Perdue has claimed that Ossoff took money from the Chinese Communist Party, citing a $1,000 payment from a Hong Kong media company to Insight TWI, the documentary production company Ossoff runs. The Ossoff campaign said the money was a royalty check from a distributor received after the Hong Kong company rebroadcast an Insight TWI program.
Perdue, meanwhile, has also come under scrutiny for his ties to business dealings in China related to outsourcing labor as a top executive at companies like Sara Lee and Dollar General, a New York Times report found.

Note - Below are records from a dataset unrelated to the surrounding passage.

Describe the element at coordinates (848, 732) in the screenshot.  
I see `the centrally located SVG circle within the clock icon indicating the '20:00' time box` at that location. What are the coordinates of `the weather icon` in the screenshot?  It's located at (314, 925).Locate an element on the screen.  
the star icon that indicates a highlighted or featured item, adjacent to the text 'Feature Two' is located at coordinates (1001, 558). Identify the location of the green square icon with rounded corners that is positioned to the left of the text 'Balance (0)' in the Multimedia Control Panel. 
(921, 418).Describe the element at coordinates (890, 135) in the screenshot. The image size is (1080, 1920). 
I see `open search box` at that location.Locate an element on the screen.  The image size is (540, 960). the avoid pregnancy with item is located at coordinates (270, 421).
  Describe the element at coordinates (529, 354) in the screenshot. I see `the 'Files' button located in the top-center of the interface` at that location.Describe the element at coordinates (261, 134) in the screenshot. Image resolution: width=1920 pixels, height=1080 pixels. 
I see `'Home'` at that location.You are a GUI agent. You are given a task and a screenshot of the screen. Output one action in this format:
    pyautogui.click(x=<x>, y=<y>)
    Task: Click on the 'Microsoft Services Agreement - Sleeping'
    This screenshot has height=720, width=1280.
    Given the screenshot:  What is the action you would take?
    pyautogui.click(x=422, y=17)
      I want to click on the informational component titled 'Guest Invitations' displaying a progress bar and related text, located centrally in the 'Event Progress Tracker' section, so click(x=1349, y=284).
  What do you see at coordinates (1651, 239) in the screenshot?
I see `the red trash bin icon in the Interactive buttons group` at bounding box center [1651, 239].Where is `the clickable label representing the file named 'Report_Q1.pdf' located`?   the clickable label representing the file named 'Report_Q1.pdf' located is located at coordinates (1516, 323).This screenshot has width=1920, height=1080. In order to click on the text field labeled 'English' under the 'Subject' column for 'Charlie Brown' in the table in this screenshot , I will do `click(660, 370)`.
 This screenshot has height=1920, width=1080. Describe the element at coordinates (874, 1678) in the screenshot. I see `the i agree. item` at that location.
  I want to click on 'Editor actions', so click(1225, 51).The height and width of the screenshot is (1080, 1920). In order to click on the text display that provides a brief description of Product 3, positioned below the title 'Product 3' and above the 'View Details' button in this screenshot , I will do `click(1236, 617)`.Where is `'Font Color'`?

Ossoff and Warnock have emphasized a three-pronged message throughout the runoffs.
"This is a movement for health, jobs and justice for the people," Ossoff said at a campaign event on Dec. 5 in Conyers.
Their platform includes policies and programs that tow the line between the moderate and liberal wings of the Democratic Party. They support expanding Medicaid, but don't back a Medicare for All single-payer system. They want to invest in green energy and infrastructure, but don't support the Green New Deal outright. They champion the John Lewis Voting Rights Act and advocate for criminal justice reform, but reject activists' calls to defund the police.
Ossoff and Warnock have positioned themselves as a continuation of Biden's agenda, a narrative that Biden himself and other Democratic surrogates have stressed as well.
"I need two senators from this state who want to get something done, not two senators who are just going to get in the way," Biden said at a campaign rally in Atlanta on Dec. 15. "Send me these two men and we will control the Senate and change the lives of the people of Georgia."
Echoing Democratic messaging from the general election, Ossoff and Warnock told voters they represent a brighter future for the country and for Georgia after four years of Trump's presidency and months of the continuing battle against the Covid health crisis.